A Bird’s Life – Guest Blog

Guest Blog by Judy Martin, Think Wild Volunteer

Aquila – Photo by Mike Gordon/Sunriver Nature Center

Aquila, the beloved Golden eagle housed at the Sunriver Nature Center & Observatory, was estimated to be 49 years old when she passed away in January 2024. While it is very difficult to determine a wild bird’s age, Aquila had originally come to the Nature Center in 1984 as an injured adult from Fort Rock, OR.  The next 25 years took her to Montana, before she was returned to the Nature Center in 2009 to be an exhibit bird.  Although she had been blind most of her life, she recognized staff at the Center and had a playful personality.  An amazing life story, especially given that most Golden eagles live less than half her age.

How unusual was Aquila?

How long do birds live? 

According to the American Bird Conservancy, birds can live between four and 100 years, depending on the species.  That’s quite a range!  Studies indicate that Golden eagles live between 14 and 20 years on average.  However, Golden eagles living in captivity, such as Aquila, have been recorded living into their 40s.  The deciding factor for a Golden eagle’s lifespan is whether the bird lives until adulthood.  Only half of young nestlings go on to fledge, and 25% of those will die in their first year.  An eagle does not reach full maturity until age 4 or 5.


Why is there such a range of lifespans among bird species?

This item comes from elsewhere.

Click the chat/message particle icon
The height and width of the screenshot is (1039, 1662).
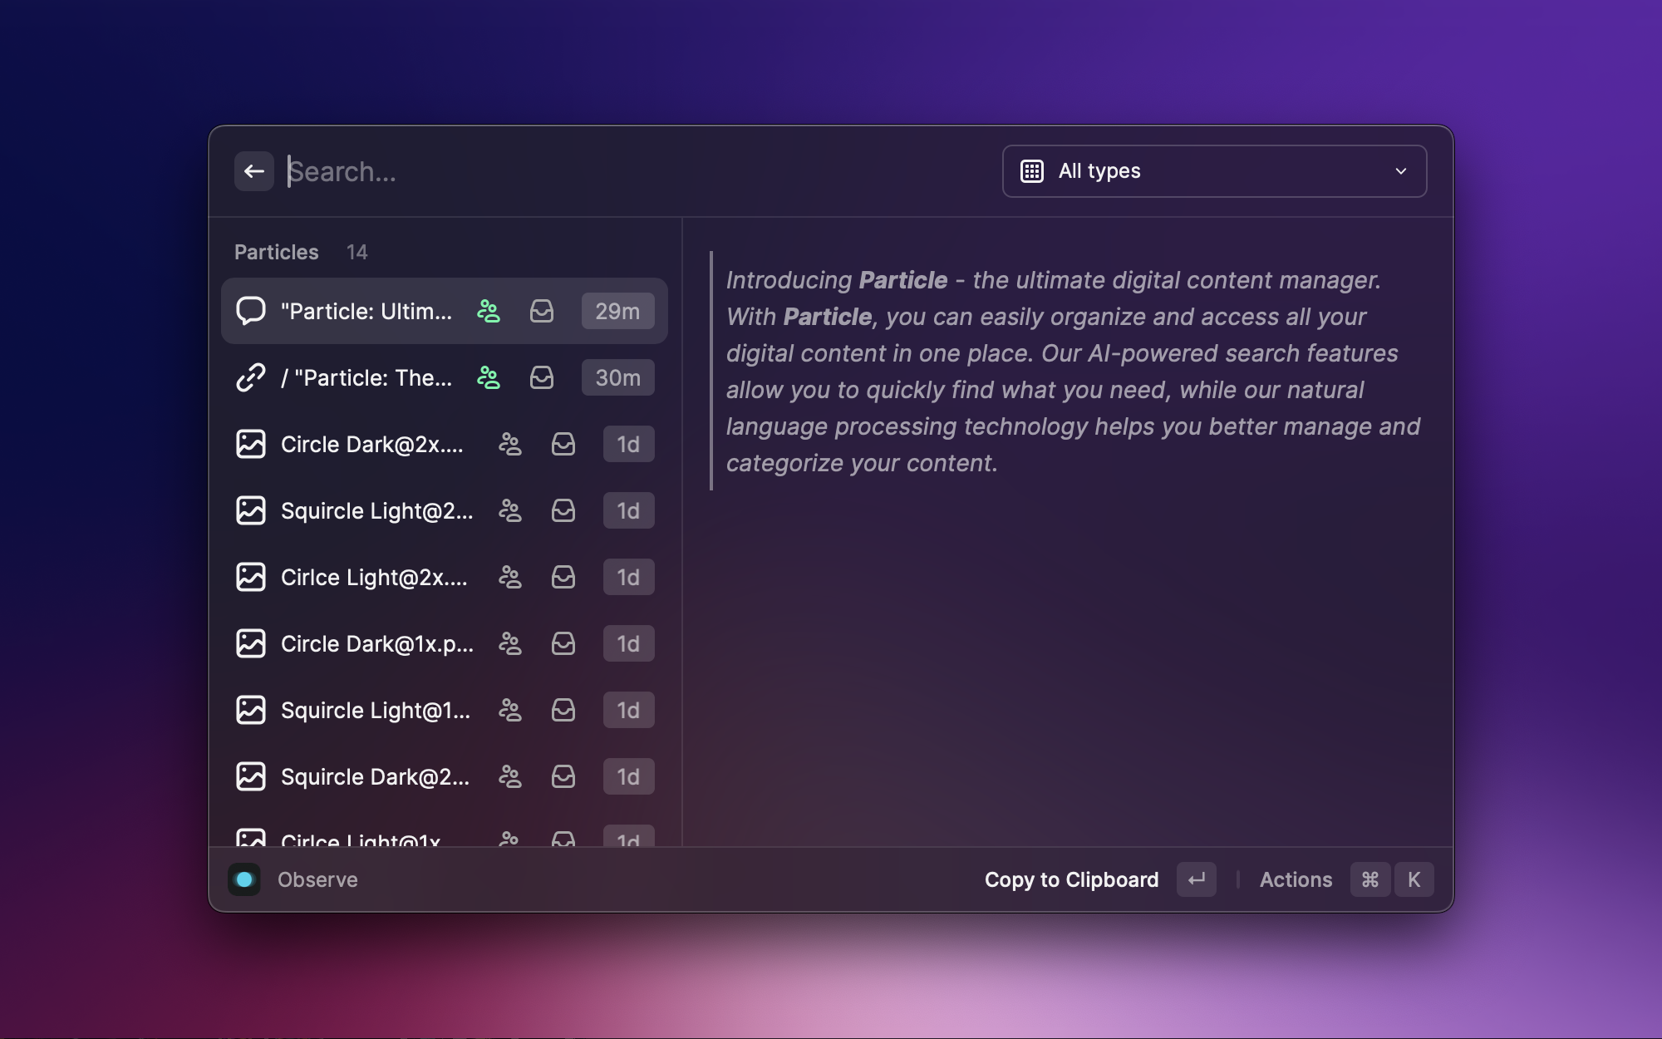(251, 310)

Longer lifespan is often associated with features of a bird’s biology and natural history. Even within the same species lifespans vary.  For example, smaller owls like the Elf Owl can live up to five years; while larger species, like the Great Horned Owl, can live to be nearly 30. There are five attributes that may contribute to longevity (Source: American Bird Conservatory website – abcbirds.org):

  • Body size. On average, larger species tend to live longer than smaller species.
  • Number of chicks. Birds with longer lifespans often have fewer young, while those with shorter lifespans tend to have more.
  • Years to reach adulthood. Shorter-lived species tend to reach adulthood more quickly than longer-lived species.
  • Life on the ground. Birds that live and nest on the ground have often adapted for shorter lifespans than those that live higher up, such as in the shelter of the tree canopy.
  • Island life. Birds that live and nest on islands are often longer-lived than their mainland counterparts.

It is very difficult to determine the age of a wild bird.

Source: Ornithology.com

Once birds develop their adult plumage, they become nearly impossible to age in the wild.  Unlike humans and many other animals, they don’t turn gray; they don’t develop arthritis; and they don’t put on extra pounds with each passing year.  

Our knowledge of birds’ lifespans in the wild comes almost entirely from bird banding. The theory behind this technique is simple: If you catch a bird that has already been banded, you can confirm its age — or at least the time elapsed since it was originally caught and banded.  

In practice, though, aging birds from banding is more complicated than it seems. Only a small percentage of banded birds are ever observed again, and if they were adults when they were first banded, their starting age is unknown.

Estimated lifespans for some birds commonly seen in Central Oregon (Source: Ornithology.com) Caution: Just because birds can live a long time doesn’t necessarily mean that all individuals of the species do live that long.

Think Wild’s ambassador Red-Tailed hawk “Shar”.

Hawks (like Think Wild’s Ambassador Red-tailed Hawk, “Shar”) – 8-20 years

Eagles – 20-25 years 

Osprey – 32 years

Hummingbirds – 6-8 years

American Robins – 12 years

Cedar Waxwings – 13 years

American Crows – 15 years

Most songbirds – 8-12 years

World record holders for longevity:

Source: abcbirds.org

“Cookie” – a pink cockatoo lived to be 83 years old in captivity at the Brookfield Zoo near Chicago. 

“Wisdom” – a Laysan Albatross, at an estimated 72 years of age, is the oldest-known wild bird (confirmed by banding), shown laying an egg at the age of 68.

 

Wisdom, the world’s oldest known wild bird, has laid another egg. She is at least 68.